-- WORK REQUIRED --
Restate each entry word for word, leaving nothing out.

-- DATA --

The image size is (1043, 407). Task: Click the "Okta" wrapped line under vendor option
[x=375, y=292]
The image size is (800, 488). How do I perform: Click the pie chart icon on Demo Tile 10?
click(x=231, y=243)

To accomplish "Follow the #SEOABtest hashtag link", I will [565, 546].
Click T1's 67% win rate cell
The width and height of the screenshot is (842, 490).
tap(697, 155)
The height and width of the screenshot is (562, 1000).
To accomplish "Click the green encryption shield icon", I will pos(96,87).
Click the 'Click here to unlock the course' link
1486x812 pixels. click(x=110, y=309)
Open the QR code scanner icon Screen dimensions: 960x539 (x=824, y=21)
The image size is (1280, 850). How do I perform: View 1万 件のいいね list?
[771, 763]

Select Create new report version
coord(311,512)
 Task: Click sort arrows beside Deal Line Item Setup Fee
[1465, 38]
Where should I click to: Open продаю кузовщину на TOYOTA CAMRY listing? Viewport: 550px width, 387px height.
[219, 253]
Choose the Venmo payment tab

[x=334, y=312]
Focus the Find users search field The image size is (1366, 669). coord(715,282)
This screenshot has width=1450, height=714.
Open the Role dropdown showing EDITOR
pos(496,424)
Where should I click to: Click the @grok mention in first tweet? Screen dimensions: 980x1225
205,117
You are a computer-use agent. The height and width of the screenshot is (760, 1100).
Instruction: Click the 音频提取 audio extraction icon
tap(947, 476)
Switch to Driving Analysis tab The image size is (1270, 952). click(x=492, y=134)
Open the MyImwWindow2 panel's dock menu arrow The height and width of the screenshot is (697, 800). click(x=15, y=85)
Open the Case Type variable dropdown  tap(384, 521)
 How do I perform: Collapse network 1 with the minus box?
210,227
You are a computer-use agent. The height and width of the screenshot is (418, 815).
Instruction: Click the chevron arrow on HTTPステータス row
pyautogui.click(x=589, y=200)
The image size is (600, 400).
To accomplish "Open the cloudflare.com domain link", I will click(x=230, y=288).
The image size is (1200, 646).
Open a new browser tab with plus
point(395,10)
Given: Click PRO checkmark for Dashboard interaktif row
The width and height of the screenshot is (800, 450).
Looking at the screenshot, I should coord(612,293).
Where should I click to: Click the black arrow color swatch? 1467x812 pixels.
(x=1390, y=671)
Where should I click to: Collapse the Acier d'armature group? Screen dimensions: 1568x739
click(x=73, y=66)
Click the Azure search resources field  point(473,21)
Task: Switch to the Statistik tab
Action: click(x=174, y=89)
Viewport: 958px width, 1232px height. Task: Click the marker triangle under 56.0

-- ANSWER SECTION --
The image size is (1043, 407). Task: Click the "Okta" wrapped line under vendor option
[x=375, y=292]
The image size is (800, 488). How do I perform: Click the pie chart icon on Demo Tile 10?
click(x=231, y=243)

To accomplish "Follow the #SEOABtest hashtag link", I will [565, 546].
Click T1's 67% win rate cell
The width and height of the screenshot is (842, 490).
tap(697, 155)
The height and width of the screenshot is (562, 1000).
To accomplish "Click the green encryption shield icon", I will pos(96,87).
Click the 'Click here to unlock the course' link
1486x812 pixels. click(x=110, y=309)
Open the QR code scanner icon Screen dimensions: 960x539 (x=824, y=21)
The image size is (1280, 850). How do I perform: View 1万 件のいいね list?
[771, 763]

Select Create new report version
coord(311,512)
 Task: Click sort arrows beside Deal Line Item Setup Fee
[1465, 38]
Where should I click to: Open продаю кузовщину на TOYOTA CAMRY listing? Viewport: 550px width, 387px height.
[219, 253]
Choose the Venmo payment tab

[x=334, y=312]
Focus the Find users search field The image size is (1366, 669). coord(715,282)
This screenshot has width=1450, height=714.
Open the Role dropdown showing EDITOR
pos(496,424)
Where should I click to: Click the @grok mention in first tweet? Screen dimensions: 980x1225
205,117
You are a computer-use agent. The height and width of the screenshot is (760, 1100).
Instruction: Click the 音频提取 audio extraction icon
tap(947, 476)
Switch to Driving Analysis tab The image size is (1270, 952). click(x=492, y=134)
Open the MyImwWindow2 panel's dock menu arrow The height and width of the screenshot is (697, 800). click(x=15, y=85)
Open the Case Type variable dropdown  tap(384, 521)
 How do I perform: Collapse network 1 with the minus box?
210,227
You are a computer-use agent. The height and width of the screenshot is (418, 815).
Instruction: Click the chevron arrow on HTTPステータス row
pyautogui.click(x=589, y=200)
The image size is (600, 400).
To accomplish "Open the cloudflare.com domain link", I will click(x=230, y=288).
The image size is (1200, 646).
Open a new browser tab with plus
point(395,10)
Given: Click PRO checkmark for Dashboard interaktif row
The width and height of the screenshot is (800, 450).
Looking at the screenshot, I should coord(612,293).
Where should I click to: Click the black arrow color swatch? 1467x812 pixels.
(x=1390, y=671)
Where should I click to: Collapse the Acier d'armature group? Screen dimensions: 1568x739
click(x=73, y=66)
Click the Azure search resources field  point(473,21)
Task: Switch to the Statistik tab
Action: click(x=174, y=89)
Viewport: 958px width, 1232px height. Task: Click the marker triangle under 56.0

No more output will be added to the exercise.